In July 2017, the Trustee of the Royal Mail Pension Plan entered into a £450m full buy-in with Rothesay Life covering the benefits payable to members of the Post Office Limited Section. LCP acted as lead adviser to the Trustee.
In 2012 the Post Office was separated from the Royal Mail and the UK government became responsible for the pension liabilities accrued up until 1 April 2012. After 2012, assets and liabilities started to build up for the Post Office employees in the Post Office Limited Section of the Royal Mail Pension Plan (RMPP). As only Post Office employees at 1 April 2012 were included in this Section, the duration of the liabilities is exceptionally long for a pension scheme at 30 years, resulting in significant exposure to interest rate, inflation and longevity risks.
Prior to the buy-in, The Trustee, with sponsor support, had been gradually de-risking investment strategy by reducing equity exposure and increasing the holdings in low risk matching assets.
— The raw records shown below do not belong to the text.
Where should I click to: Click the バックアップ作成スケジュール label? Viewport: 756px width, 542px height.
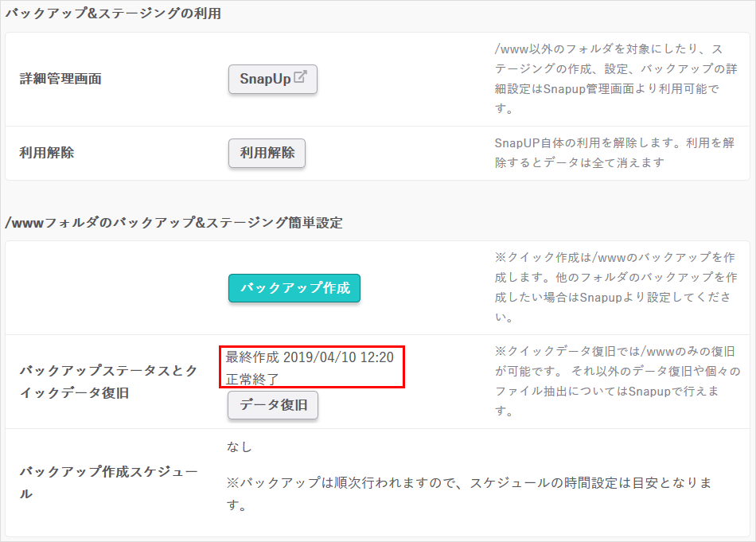pyautogui.click(x=108, y=482)
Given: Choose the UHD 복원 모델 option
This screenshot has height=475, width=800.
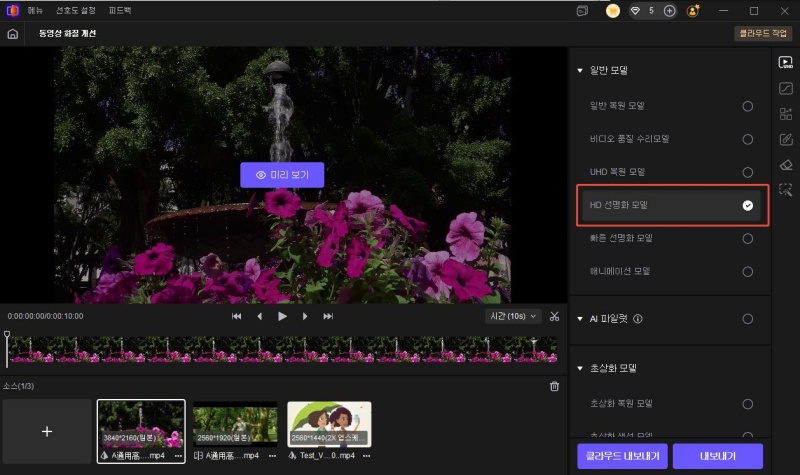Looking at the screenshot, I should point(747,172).
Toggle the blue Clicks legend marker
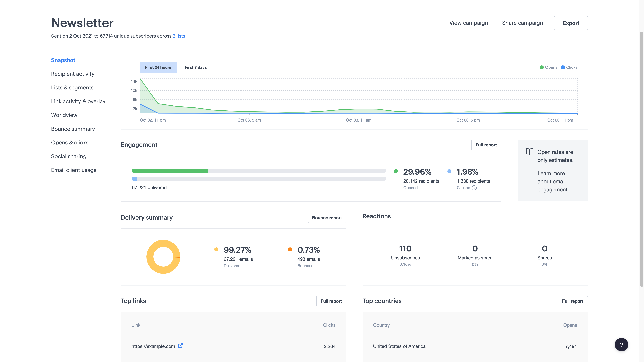This screenshot has height=362, width=644. coord(563,67)
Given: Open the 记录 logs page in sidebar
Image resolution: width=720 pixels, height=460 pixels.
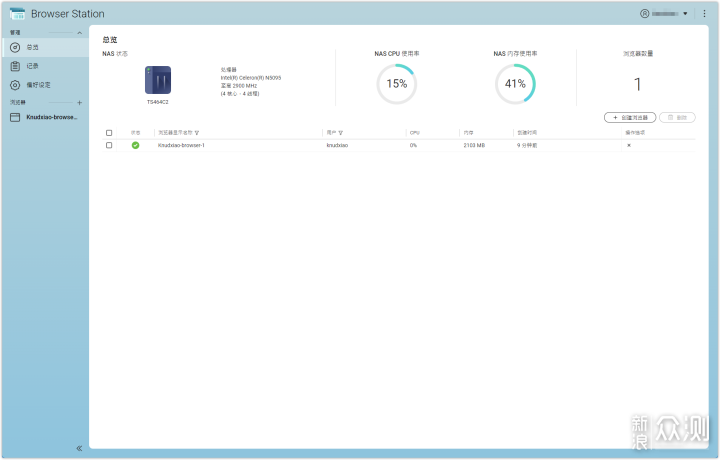Looking at the screenshot, I should [x=32, y=66].
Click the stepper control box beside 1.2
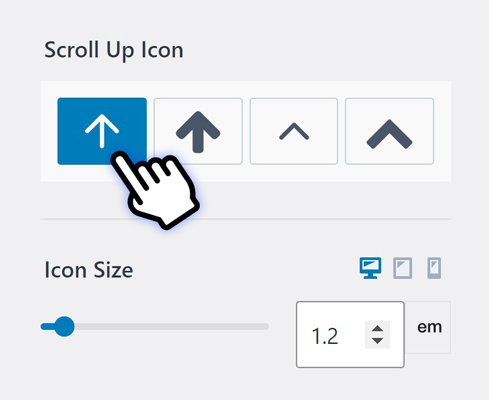The image size is (489, 400). click(377, 335)
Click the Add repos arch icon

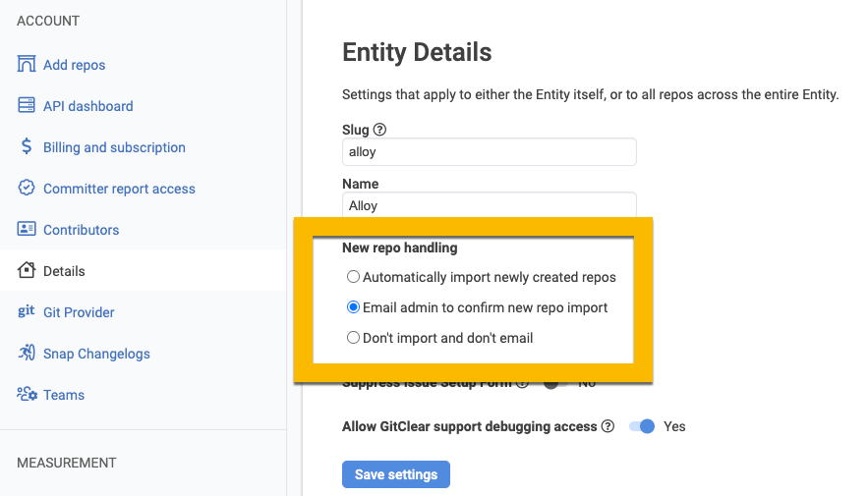pos(27,65)
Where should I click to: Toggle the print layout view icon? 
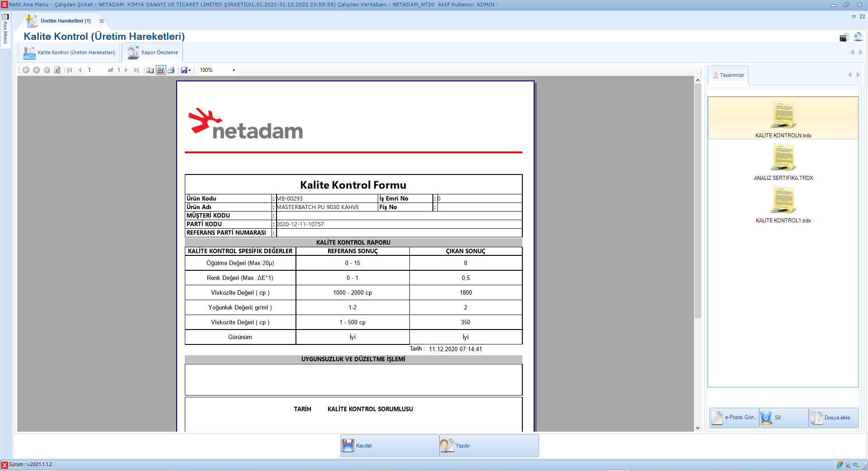click(161, 70)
Following closure to future benefit accrual in 2017, further de-risking through the buy-in was a natural next step.
The process of moving from early enquiries through to closure in July 2017 involved many detailed steps. Careful consideration of a wide range of complex issues was needed in order to complete a risk transfer in a controlled fashion.
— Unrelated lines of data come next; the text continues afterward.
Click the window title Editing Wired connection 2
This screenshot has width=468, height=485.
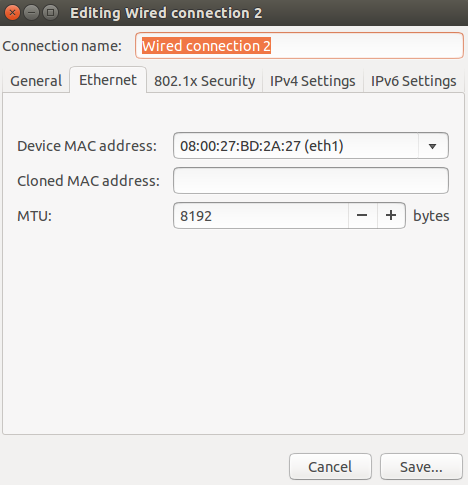click(166, 13)
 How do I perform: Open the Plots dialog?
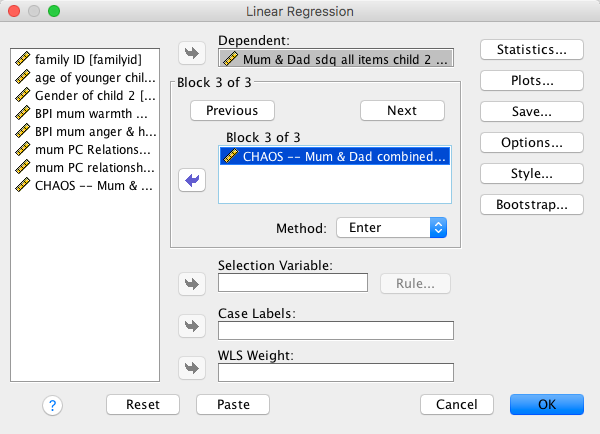pos(532,80)
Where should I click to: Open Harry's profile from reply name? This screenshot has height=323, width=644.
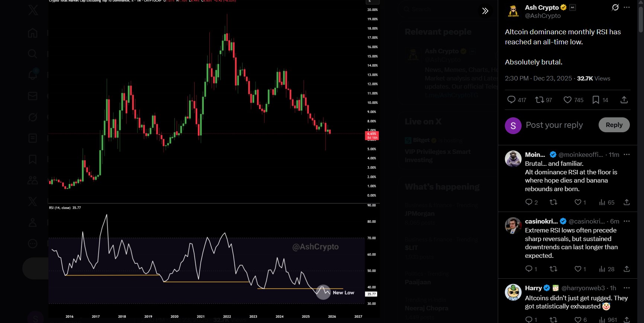point(534,288)
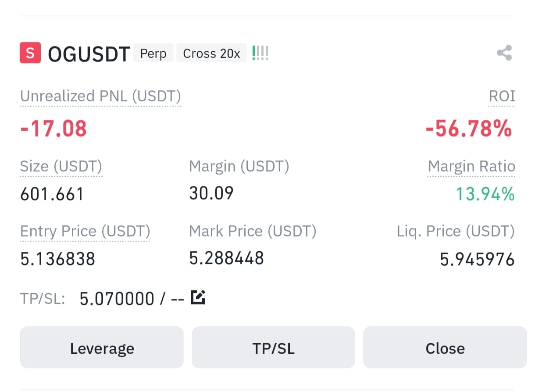
Task: Tap the 13.94% margin ratio value
Action: tap(485, 194)
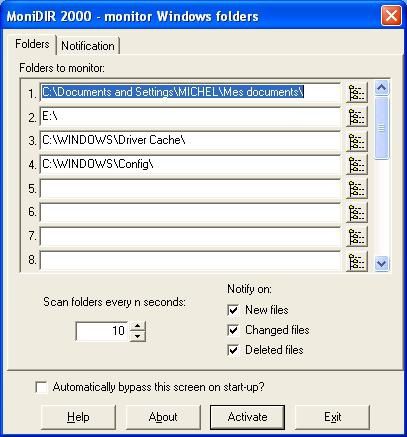Image resolution: width=407 pixels, height=437 pixels.
Task: Open the About dialog
Action: 163,417
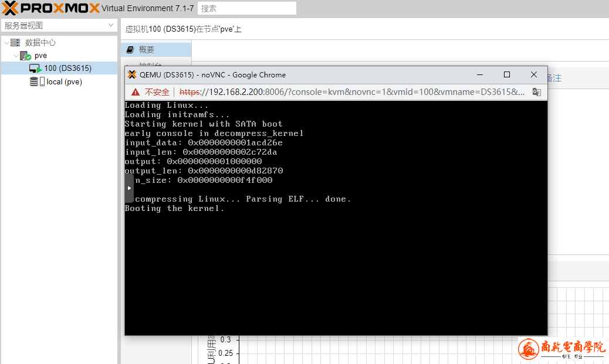609x364 pixels.
Task: Click the pve node icon
Action: [x=25, y=56]
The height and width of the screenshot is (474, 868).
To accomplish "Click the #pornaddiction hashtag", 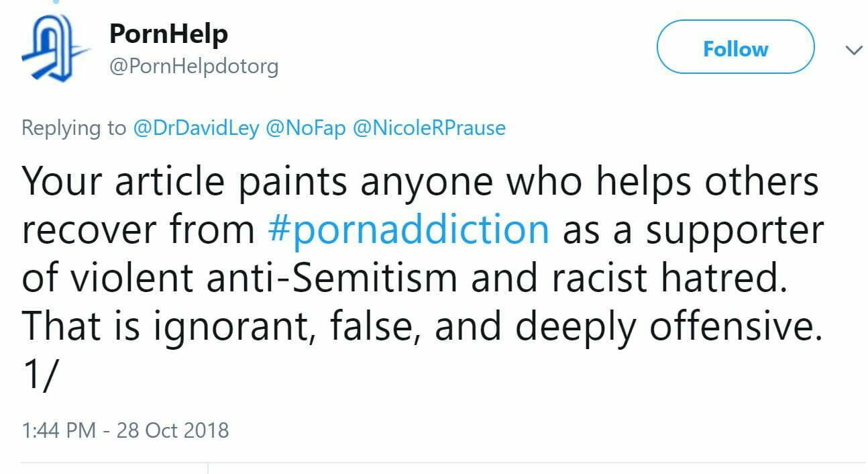I will coord(408,230).
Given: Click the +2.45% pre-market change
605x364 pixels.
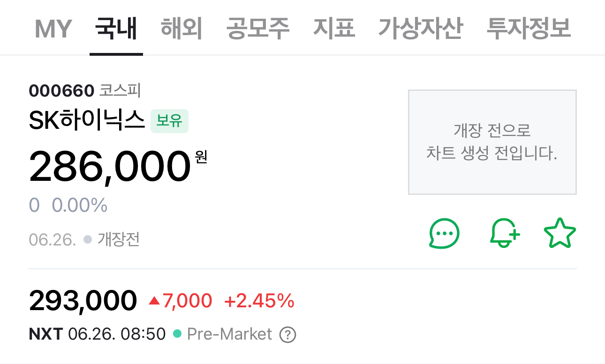Looking at the screenshot, I should point(259,301).
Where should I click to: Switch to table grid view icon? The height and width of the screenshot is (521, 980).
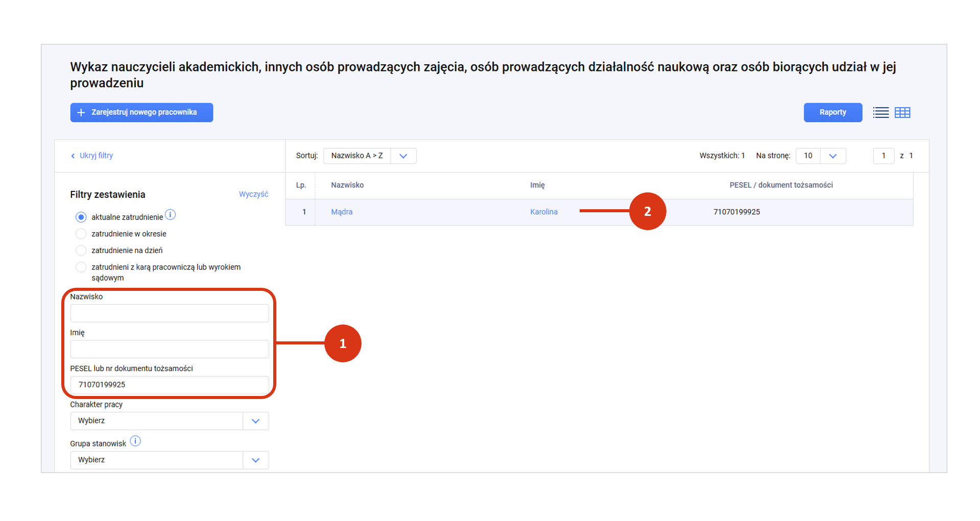tap(902, 113)
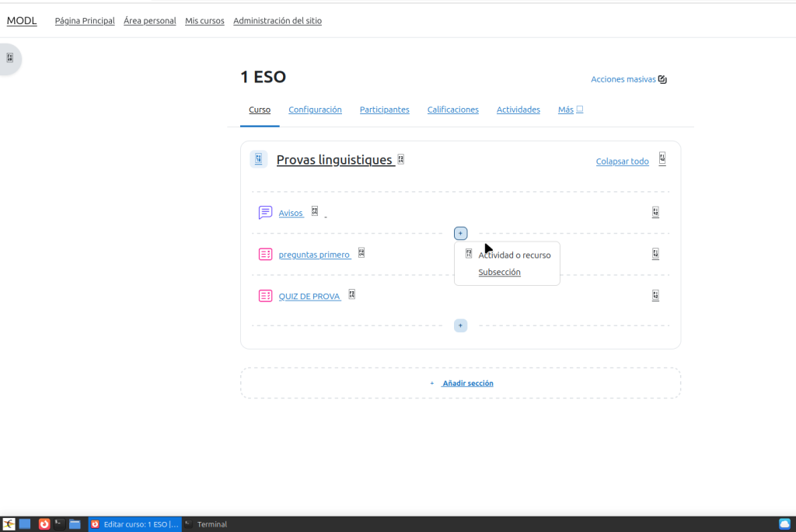Expand the Más tab dropdown
The height and width of the screenshot is (532, 796).
(x=570, y=110)
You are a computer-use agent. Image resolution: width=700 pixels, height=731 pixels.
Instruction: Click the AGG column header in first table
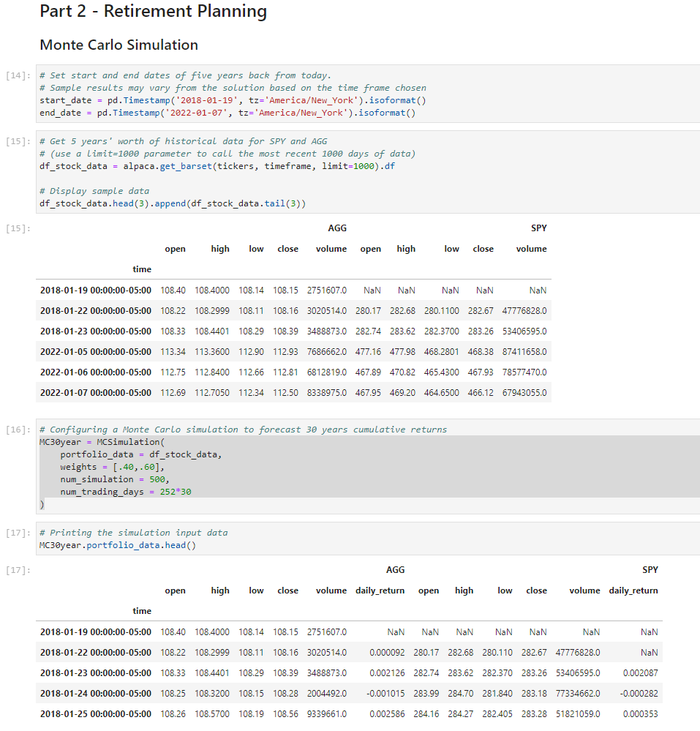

The annuity contract means that the Trustee has almost completely de-risked the Post Office Section and its reliance on the Post Office as the sponsor.
Given the ultra-long nature of these pension liabilities, part of which increases each year in line with the Consumer Price Index (CPI), a key aspect to the transaction was Rothesay Life’s ability to source long-dated assets and, in particular, to source CPI-linked cash flows. This meant Rothesay Life was able to offer an attractive price so the Trustee could lock into a favourable position and provide long-term benefit security to members.
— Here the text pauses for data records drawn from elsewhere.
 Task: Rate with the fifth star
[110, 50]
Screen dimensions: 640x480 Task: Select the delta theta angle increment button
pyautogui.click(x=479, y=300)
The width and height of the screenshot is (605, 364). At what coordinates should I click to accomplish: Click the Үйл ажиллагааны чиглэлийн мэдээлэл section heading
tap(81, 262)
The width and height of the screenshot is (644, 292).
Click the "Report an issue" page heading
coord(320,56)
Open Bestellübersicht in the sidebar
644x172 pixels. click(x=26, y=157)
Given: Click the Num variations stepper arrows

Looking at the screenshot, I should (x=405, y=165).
Cost certainty was very important to the Trustee. A key requirement was for the buy-in price to be linked to a portfolio of gilts and cash that would be used as payment, to protect against market movements during execution. The transaction also included “Data Risk” so Rothesay Life would pick up costs arising from any errors in the benefits or data being insured that are identified after signing.
LCP helped deliver a £450m bulk annuity contract with Rothesay Life completing in July 2017. Among the highlights of the transaction are:
- The transaction covers the benefits accrued after 2012 for approximately 5,700 scheme members. The benefits that were accrued up to 2012 are paid by the UK government.
- The benefits are largely for members who have not yet retired, with a significant proportion linked to the Consumer Prices Index (CPI) both before and after retirement.
- Early interest in this transaction was secured from insurers in 2016 which provided time for them to source appropriate assets.
- Rothesay Life locked the pricing of the insurance premium to a portfolio of gilts giving price certainty during execution and ease of premium payment once executed.
- The Trustee also carried out a thorough independent legal review of the benefits in order to prepare for swift implementation of a bulk annuity with residual data risk cover
It is through the collaboration of all parties that we were able to lock into this opportunity quickly and achieve an excellent outcome for the Post Office Limited Section.